A few weeks later, all three met and started discussing ways to expose the new directions in design to the public. In the Greek scene where design is mostly connected with furniture and interior, there seemed to be plenty of space to start talking about new genres such as critical, service, innovation and experience design.
To make their ideas travel, they decided to create the first no-budget airline and called it Papairlines. Fleet made of paper and ideas ready to materialize, they set out to communicate the role of design as a catalyst for change in all aspects of our everyday lives. Sounds grand? Well actually, they are taking one step at a time. The airline concept is indicative of budget limitations but full of creative energy to spread a positive message. Paper planes carry a childhood reference, a time when all was possible and thinking was unbiased.
For their first initiative they developed and curated an exhibition where Greek and international designers would respond to a common brief; to create and construct unexpected functional objects made out of the iconic green-yellow kitchen sponge. The project was called ‘Once Upon A Sponge’. Not knowing what to expect in response, they trusted that designers would be intrigued and get creative. The designer submissions revealed that design thinking offers realistic answers to everyday situations, not just on form and function, but also on emotion, social behaviors and underlying meaning.
Papairlines had been invited to present the project in metamatic:taf, a gallery in Monastiraki, the heart of Athens, that doubles as a cultural and social space for Athenians and tourists alike. Baring in mind that papairlines crew had the expectation to produce a rich visual and emotional experience for the public and budget was limited, things got interesting.

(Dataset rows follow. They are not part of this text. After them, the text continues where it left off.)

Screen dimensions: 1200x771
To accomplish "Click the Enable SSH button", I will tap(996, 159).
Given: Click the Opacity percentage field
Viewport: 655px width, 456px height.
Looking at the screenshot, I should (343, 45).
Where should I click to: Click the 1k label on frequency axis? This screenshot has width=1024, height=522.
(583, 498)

On these grounds, papairlines set out to look for sponsors, volunteers, people in a mood to help and creative solutions for the whole setup. Unsurprisingly, sponsorships came easier in kind rather than cash, which made for an intricate exercise in resourcefulness. They ended up with 40 meters of uncut sponge, 1200 single kitchen sponges and 20 of so electrical appliances to play with. The uncut sponge turned into sofas and wall cladding, the kitchen sponges into ‘pixels’ for an interactive installation and appliances took center stage to become plinths. Whitewashed to retain a domestic and fun feel, the electric appliances, which were on their way to the recycling factory, made a one-month stop in the gallery space before being disassembled.
On the press and communication side of things, Papairlines teamed up with a music TV channel and an online portal, both of which promoted the exhibition on a regular basis. Papairlines developed a form of barter with parties interested to contribute, exchanging services without exchanging money, helping each other even in times where means are scarce.

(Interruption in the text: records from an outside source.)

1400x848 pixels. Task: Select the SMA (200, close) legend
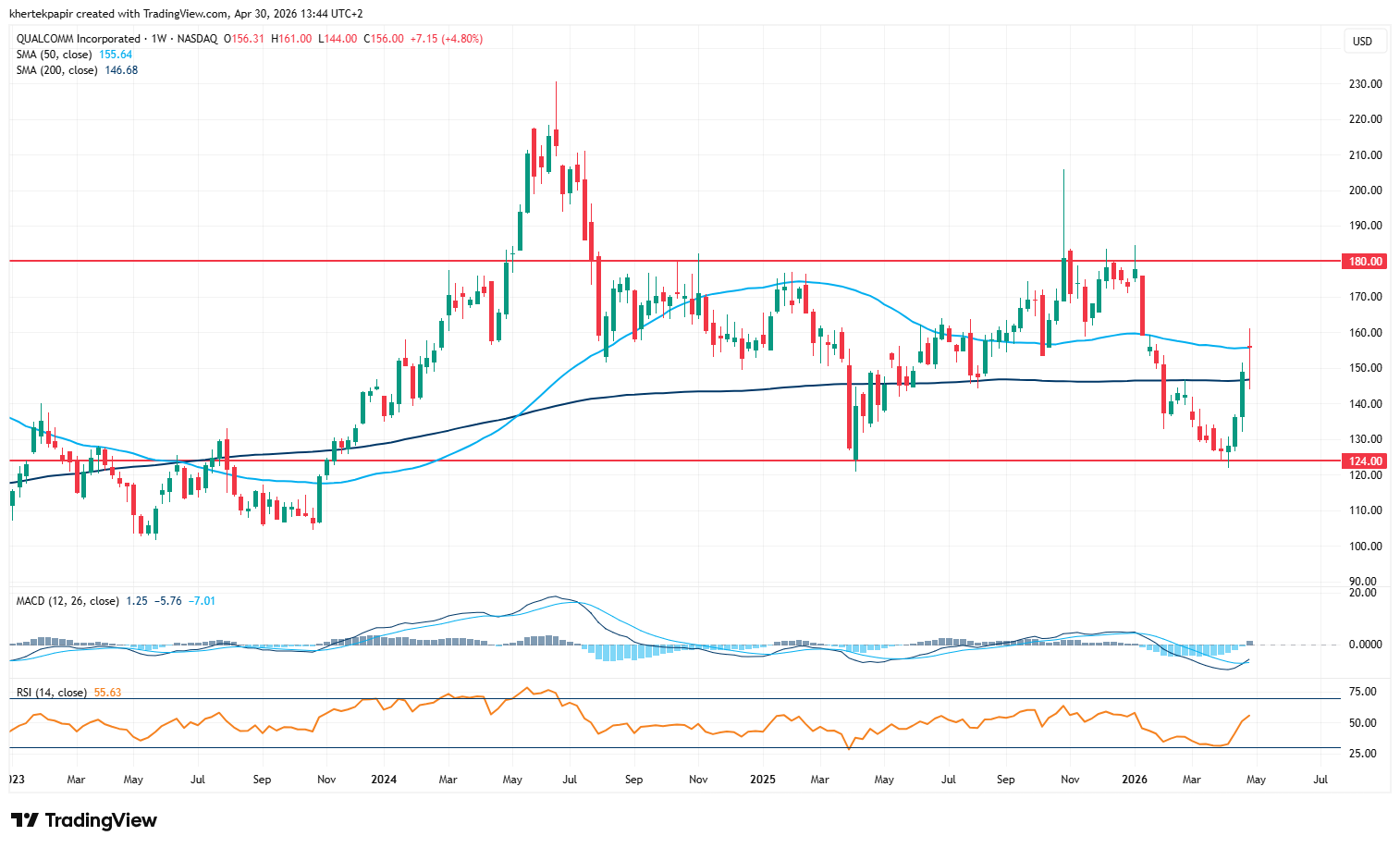pos(57,70)
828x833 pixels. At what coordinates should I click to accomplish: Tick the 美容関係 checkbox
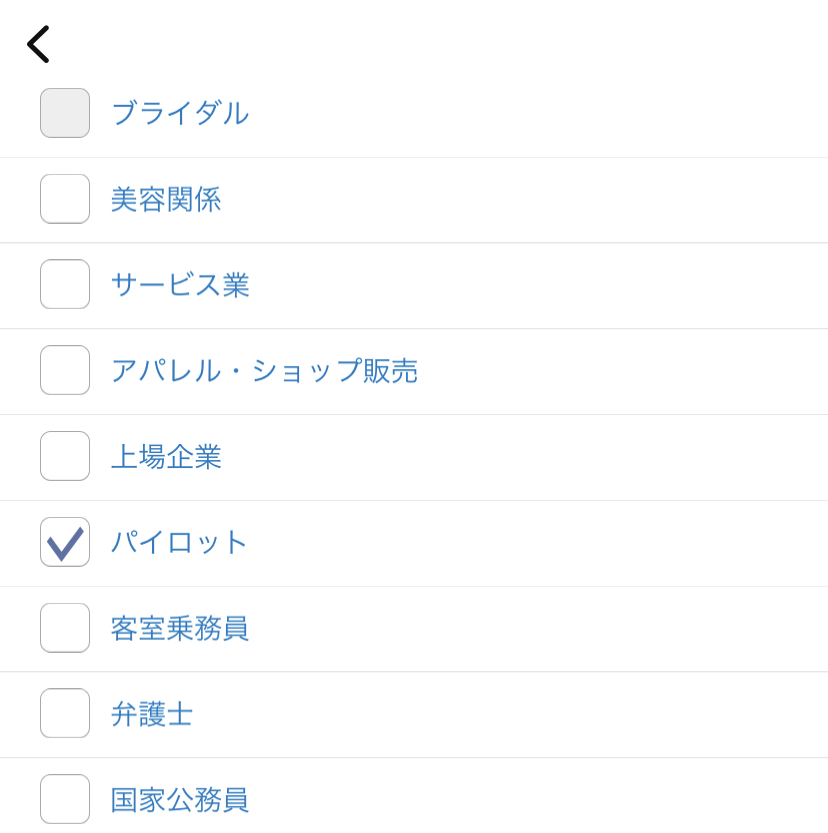pyautogui.click(x=65, y=199)
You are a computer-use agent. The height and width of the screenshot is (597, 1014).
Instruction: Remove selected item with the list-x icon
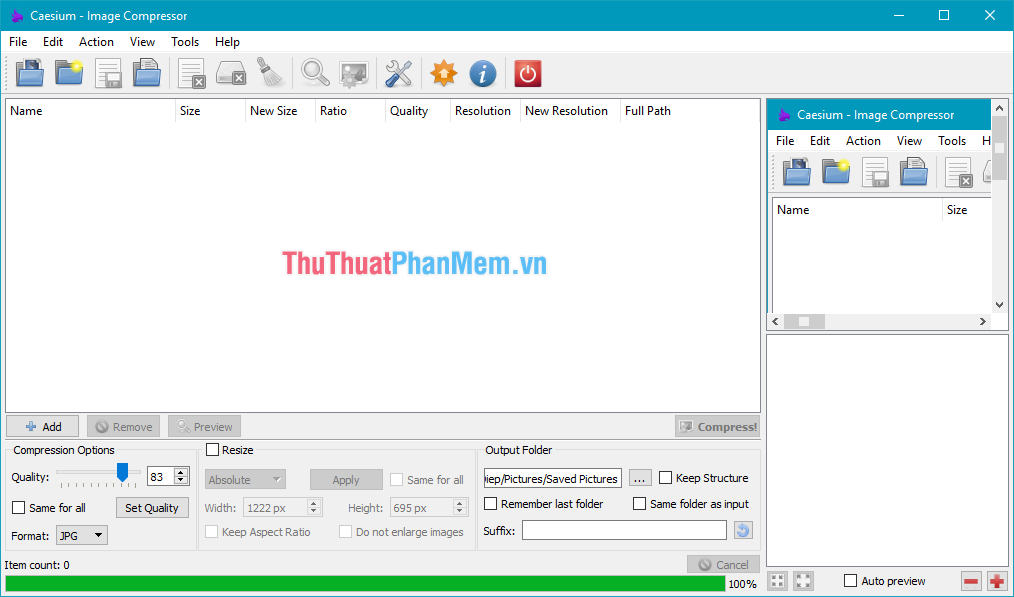[190, 72]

‘Once Upon A Sponge’ was carefully crafted to offer visitors not only a complete experience but also food for thought. The exhibition identity, graphics and layout were developed holistically. The presented work, as a collection, highlighted the process behind design and the diversity of design thinking regardless of the material-based common origin. The exploration of material properties and manufacturing techniques offered visitors an insight on ‘how things are made’. In a wider sense, the project outcome illustrates how design can be used as a research tool to create new stories and scenarios around a specific constrain. Collectively, creative thinking generated a positive impression to the visitors, evident by the feedback received through social media and Check-in message board interactive installation pictures. A casual reading room with relevant literature was also at hand for anyone requiring more information on the theoretical background of the project.
The exhibition run from the 10th of May to 16th of June 2012 at metamatic:taf and was afterwards presented at the ‘Santorini Biennale of Arts’ during the summer. For the Biennale, the setup concept moved along the same lines, using found materials and available resources; fortunately a few cable reels did the job. The project was also presented in the international conference ‘Artist in Industry: the role of design in the digital age’ in Bucharest discussing how an object can tell a story, how creative thinking can contribute to solving everyday problems, whether constraints can act as a stepping stone for something new and if design today can take on a more active role.
‘Once Upon A Sponge’ was developed with a shoestring budget and plenty of love, gaining loads of friends and fans along the way. Its success and outreach not only comes to prove that one has to be resourceful, proactive and sometimes embrace uncertainty to make things happen, but also that design can be used as a creative and strategic tool forming an integral part of our everyday life.